### EXERCISE GOAL
From the data, return each line holding the word "Choose".

*****

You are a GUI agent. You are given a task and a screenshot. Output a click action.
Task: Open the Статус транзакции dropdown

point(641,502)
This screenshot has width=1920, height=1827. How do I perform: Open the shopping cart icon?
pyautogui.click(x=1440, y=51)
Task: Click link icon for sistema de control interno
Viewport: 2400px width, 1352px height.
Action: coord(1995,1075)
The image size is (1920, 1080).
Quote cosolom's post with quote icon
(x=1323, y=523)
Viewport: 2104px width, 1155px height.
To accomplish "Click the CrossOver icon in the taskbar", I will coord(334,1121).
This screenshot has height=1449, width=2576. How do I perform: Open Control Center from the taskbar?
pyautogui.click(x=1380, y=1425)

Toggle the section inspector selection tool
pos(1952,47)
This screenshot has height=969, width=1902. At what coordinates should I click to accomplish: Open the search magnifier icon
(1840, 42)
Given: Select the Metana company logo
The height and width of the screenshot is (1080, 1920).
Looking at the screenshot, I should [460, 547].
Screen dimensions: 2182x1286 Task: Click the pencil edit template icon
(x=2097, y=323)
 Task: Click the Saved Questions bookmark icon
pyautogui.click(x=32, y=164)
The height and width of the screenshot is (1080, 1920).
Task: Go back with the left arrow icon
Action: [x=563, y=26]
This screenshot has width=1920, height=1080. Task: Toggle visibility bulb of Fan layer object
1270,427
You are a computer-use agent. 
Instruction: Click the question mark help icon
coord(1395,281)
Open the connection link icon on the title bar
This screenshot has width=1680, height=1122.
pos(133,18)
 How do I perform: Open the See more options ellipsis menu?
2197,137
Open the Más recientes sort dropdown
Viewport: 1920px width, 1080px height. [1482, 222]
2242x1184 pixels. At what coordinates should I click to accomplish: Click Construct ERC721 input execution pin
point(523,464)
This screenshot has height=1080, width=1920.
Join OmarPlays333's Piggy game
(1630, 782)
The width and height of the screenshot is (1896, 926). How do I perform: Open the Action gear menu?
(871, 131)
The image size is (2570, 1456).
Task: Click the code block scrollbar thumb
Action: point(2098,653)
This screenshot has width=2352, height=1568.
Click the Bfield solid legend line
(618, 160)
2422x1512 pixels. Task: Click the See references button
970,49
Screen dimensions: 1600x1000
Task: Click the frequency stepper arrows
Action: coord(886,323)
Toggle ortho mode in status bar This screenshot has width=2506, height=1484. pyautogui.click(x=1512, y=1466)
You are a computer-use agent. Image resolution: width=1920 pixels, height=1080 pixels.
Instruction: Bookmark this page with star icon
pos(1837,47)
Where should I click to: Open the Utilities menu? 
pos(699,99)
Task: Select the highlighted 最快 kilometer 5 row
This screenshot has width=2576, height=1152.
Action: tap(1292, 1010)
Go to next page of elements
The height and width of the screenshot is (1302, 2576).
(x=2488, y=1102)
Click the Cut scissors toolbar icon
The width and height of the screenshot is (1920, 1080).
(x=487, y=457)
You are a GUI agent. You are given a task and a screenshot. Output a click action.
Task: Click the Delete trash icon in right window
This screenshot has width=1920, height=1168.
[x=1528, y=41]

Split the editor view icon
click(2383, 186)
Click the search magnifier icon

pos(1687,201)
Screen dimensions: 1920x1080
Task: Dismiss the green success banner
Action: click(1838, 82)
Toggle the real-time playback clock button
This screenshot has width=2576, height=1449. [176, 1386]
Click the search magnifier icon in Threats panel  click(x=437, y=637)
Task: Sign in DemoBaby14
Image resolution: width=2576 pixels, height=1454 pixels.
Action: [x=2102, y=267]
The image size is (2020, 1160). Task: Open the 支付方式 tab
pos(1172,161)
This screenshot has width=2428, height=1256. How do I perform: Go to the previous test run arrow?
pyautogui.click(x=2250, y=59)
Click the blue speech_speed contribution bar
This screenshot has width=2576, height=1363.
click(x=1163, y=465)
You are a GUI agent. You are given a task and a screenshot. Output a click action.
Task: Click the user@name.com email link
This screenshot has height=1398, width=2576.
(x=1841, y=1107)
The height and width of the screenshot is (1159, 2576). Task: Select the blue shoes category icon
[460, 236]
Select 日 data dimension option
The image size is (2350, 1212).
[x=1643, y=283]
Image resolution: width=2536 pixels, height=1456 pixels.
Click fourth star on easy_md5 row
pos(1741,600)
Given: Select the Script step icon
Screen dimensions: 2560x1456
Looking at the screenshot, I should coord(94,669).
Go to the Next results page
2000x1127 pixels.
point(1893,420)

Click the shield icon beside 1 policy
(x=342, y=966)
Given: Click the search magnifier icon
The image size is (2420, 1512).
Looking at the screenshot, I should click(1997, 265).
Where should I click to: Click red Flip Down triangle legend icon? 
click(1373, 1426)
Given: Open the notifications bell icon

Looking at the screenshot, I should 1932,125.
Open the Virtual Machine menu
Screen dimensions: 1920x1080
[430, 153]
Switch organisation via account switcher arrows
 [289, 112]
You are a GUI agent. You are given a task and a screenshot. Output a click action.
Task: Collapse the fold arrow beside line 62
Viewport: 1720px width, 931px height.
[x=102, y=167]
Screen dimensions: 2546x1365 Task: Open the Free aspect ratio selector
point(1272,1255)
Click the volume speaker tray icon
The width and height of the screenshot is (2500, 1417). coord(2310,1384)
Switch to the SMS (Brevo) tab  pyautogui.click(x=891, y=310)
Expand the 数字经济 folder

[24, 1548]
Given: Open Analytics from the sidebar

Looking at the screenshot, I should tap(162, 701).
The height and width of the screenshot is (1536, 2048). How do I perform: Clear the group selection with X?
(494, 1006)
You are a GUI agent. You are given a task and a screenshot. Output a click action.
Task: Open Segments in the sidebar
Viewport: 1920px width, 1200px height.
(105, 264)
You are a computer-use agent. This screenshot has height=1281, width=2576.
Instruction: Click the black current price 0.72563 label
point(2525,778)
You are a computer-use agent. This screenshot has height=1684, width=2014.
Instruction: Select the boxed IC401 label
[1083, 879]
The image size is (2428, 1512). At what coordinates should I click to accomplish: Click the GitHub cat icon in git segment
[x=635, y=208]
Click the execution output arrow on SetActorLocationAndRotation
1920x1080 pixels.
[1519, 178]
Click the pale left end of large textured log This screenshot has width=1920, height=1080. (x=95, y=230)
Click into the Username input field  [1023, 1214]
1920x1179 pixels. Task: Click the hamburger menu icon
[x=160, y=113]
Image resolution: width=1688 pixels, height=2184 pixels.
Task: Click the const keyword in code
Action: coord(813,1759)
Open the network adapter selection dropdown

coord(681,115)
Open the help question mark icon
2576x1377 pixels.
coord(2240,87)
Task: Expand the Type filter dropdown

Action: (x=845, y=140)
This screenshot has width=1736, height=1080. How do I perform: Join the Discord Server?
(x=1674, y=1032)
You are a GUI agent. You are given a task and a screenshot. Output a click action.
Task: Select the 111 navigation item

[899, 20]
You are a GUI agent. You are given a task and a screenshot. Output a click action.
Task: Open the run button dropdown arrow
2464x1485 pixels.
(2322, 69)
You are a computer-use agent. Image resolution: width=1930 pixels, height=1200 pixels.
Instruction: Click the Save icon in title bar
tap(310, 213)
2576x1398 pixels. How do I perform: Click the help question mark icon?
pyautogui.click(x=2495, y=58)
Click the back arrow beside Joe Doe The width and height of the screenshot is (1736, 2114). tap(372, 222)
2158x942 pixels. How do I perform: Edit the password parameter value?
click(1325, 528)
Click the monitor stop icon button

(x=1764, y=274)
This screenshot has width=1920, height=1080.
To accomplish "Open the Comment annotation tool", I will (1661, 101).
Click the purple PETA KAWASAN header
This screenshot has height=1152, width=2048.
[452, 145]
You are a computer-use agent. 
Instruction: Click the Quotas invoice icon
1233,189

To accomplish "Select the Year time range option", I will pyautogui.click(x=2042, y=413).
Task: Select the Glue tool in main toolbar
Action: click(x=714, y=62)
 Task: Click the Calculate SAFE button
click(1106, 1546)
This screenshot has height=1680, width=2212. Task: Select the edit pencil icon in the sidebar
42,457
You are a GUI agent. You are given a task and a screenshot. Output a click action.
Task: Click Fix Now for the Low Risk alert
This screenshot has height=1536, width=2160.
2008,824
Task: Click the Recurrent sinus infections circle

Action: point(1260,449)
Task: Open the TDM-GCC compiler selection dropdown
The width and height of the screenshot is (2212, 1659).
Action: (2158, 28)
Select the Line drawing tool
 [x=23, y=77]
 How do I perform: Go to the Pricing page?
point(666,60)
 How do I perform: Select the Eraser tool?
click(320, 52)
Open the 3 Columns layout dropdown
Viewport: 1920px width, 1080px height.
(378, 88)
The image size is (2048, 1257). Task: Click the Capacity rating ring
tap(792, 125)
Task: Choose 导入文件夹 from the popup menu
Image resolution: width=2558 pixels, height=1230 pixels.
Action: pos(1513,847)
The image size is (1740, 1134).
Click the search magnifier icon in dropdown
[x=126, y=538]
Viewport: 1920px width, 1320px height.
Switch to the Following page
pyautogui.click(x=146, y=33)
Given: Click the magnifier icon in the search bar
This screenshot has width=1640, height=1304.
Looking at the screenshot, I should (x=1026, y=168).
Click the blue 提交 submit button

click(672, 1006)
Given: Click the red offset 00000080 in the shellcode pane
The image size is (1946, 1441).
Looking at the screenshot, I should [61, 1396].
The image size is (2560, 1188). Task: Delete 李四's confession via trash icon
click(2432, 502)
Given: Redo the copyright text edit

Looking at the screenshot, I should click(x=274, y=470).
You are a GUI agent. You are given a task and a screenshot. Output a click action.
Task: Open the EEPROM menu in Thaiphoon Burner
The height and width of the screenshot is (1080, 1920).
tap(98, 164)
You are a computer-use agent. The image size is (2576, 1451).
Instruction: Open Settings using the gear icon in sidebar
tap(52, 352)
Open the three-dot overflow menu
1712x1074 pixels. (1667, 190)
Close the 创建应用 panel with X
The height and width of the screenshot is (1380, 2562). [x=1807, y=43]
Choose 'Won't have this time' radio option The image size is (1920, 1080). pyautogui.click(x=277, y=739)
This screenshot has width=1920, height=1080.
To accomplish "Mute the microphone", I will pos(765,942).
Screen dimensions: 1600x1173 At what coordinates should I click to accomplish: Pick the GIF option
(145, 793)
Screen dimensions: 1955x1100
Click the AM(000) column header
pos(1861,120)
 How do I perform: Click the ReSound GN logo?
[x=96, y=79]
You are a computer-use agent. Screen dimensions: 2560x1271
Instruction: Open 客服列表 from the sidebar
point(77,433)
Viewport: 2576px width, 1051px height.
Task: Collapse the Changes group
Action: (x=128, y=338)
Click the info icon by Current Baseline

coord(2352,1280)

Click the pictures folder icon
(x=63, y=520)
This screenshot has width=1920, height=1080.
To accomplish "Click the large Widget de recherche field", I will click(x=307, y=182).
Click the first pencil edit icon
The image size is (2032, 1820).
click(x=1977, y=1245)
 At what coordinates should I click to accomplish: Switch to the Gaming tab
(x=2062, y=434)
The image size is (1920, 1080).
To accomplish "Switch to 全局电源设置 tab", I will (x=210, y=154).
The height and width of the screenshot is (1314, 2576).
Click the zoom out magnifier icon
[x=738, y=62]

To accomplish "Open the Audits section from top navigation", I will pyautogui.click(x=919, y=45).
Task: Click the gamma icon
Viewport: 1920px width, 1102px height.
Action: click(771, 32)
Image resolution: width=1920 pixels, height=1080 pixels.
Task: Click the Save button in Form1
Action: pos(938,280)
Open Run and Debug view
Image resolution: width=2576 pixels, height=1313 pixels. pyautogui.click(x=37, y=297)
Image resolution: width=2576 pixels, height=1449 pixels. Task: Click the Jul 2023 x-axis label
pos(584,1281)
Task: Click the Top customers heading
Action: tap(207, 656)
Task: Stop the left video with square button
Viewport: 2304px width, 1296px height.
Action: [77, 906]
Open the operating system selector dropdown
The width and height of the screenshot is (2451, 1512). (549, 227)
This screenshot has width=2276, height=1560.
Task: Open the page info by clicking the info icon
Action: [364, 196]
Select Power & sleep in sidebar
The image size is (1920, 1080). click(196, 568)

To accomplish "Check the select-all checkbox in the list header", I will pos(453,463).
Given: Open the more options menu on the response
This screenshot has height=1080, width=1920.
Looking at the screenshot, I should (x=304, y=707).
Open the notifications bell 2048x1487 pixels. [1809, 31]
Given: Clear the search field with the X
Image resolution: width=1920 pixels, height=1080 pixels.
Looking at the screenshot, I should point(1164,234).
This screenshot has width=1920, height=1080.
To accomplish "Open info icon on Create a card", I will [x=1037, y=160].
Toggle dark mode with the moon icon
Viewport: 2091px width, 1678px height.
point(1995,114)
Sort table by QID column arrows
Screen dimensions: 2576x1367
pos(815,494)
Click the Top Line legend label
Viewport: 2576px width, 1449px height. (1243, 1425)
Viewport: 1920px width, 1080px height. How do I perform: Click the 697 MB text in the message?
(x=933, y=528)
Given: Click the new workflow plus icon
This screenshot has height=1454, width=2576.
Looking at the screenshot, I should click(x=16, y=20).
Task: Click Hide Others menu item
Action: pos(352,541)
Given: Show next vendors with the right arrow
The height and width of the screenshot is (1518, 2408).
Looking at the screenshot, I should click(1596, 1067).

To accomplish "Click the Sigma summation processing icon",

*****

### REPLY
Task: Choose 导入文件夹 from the popup menu
Choose 'Won't have this time' radio option The image size is (1920, 1080). pyautogui.click(x=277, y=739)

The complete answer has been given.